Sul caso-Apple e sulle sue implicazioni, in altre parole, la posta in gioco non è più la multa: sul piatto c’è la credibilità dell’Unione europea, colpevole di aver permesso non solo all’Irlanda, ma anche all’Olanda e al Lussemburgo, di diventare dei veri paradisi fiscali nel cuore dell’Eurozona, sottraendo spesso in modo opaco o anche illegale capitali, imprese e risorse a tutti quei Paesi (come l’Italia) che per fragilità di bilancio hanno tasse più alte della media. Ma è in gioco anche la credibilità dell’America. Il Tesoro americano è arrivato persino a minacciare Bruxelles di ritorsioni commerciali se la multa di 13 miliardi sarà confermata. Il motivo non è di certo la difesa della Apple e dei suoi azionisti: Washington vuole solo evitare che in caso di condanna la Apple chieda al fisco Usa la deduzione dei 13 miliardi dal proprio imponibile. Ma la posizione più grottesca è quella dell’Irlanda: pur di non compromettere i rapporti con le multinazionali e con Wall Street, Dublino è pronta a rinunciare a ben 13 miliardi che rafforzerebbero notevolmente le finanze di un Paese già salvato con i fondi dei partner europei e nuovamente in difficoltà sul fronte bancario. Un assurdo che l’Europa non può permettersi.

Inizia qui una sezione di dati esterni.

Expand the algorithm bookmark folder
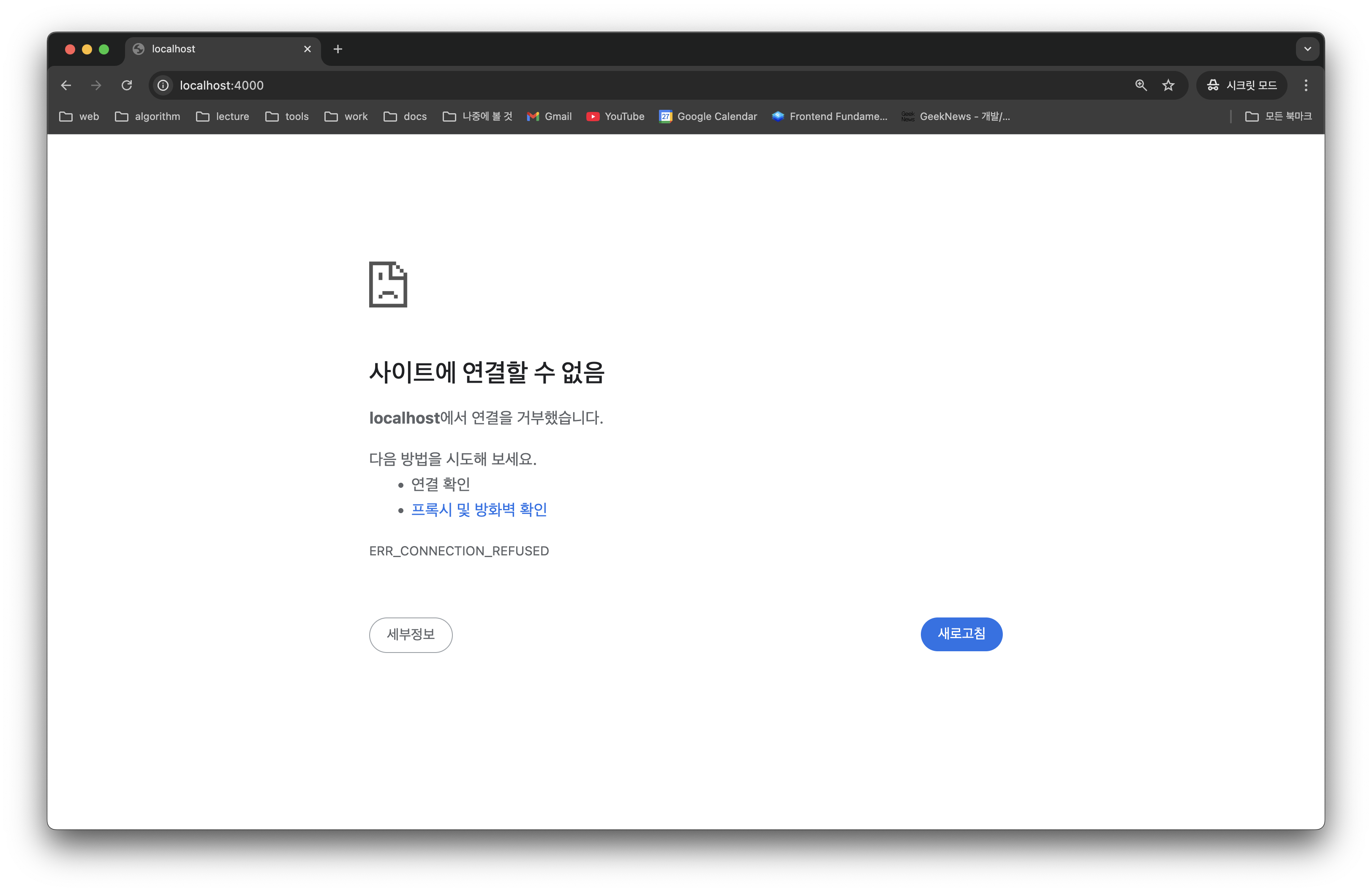 [147, 117]
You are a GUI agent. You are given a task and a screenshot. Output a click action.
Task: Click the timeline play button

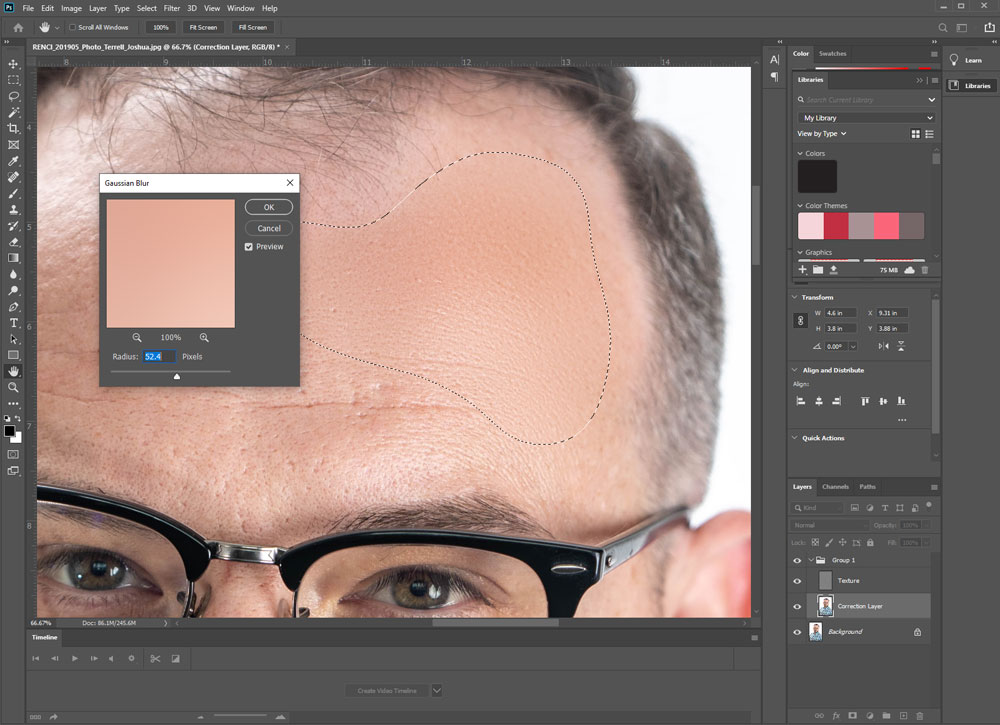[74, 658]
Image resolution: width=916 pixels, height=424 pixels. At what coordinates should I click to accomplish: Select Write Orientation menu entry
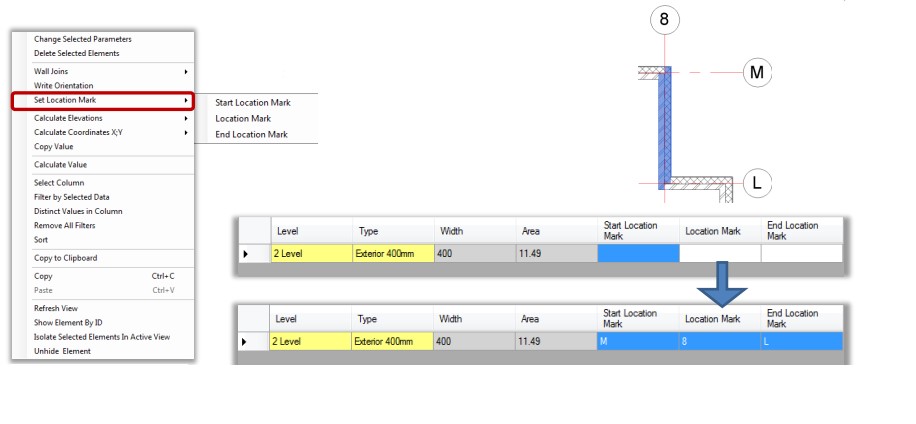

In questo vortice confuso, vengono persino travolte tutte le più importanti organizzazioni internazionali, dal G20 al Fondo monetario internazionale fino all’Ocse. Solo nel gennaio scorso, infatti, era stato proprio l’Ocse ad annunciare la firma da parte di 31 Paesi di un accordo sulla vigilanza fiscale di «portata storica»: l’impegno riguardava lo scambio di informazioni sui profitti delle multinazionali e sulle tasse pagate in ogni Paese. Le aspettative hanno avuto vita breve: non solo l’Europa continua a muoversi in ordine sparso e l’America gioca per sé, ma nessun segnale di collaborazione è ancora emerso a livello mondiale. Eppure, era stato proprio l’Ocse su pressioni di Washington a rivelare che oltre 240 miliardi di dollari di profitti delle multinazionali sfuggono al fisco dei Paesi in cui vengono generati. Ora il caso-Apple sembra avviato verso la giustizia comunitaria, ma l’esito è quanto meno incerto:la materia è non solo giuridicamente complessa, ma sicuramente esposta al rischio di condizionamenti e pressioni che hanno più a che fare con la tutela delle relazioni politiche transatlantiche e dei grandi interessi nazionali piuttosto che con la certezza del diritto e la tutela del mercato e della concorrenza. Nell’interesse di tutti, le ambiguità e i compromessi non sono più ammessi. Per gli Usa quanto per l’Europa.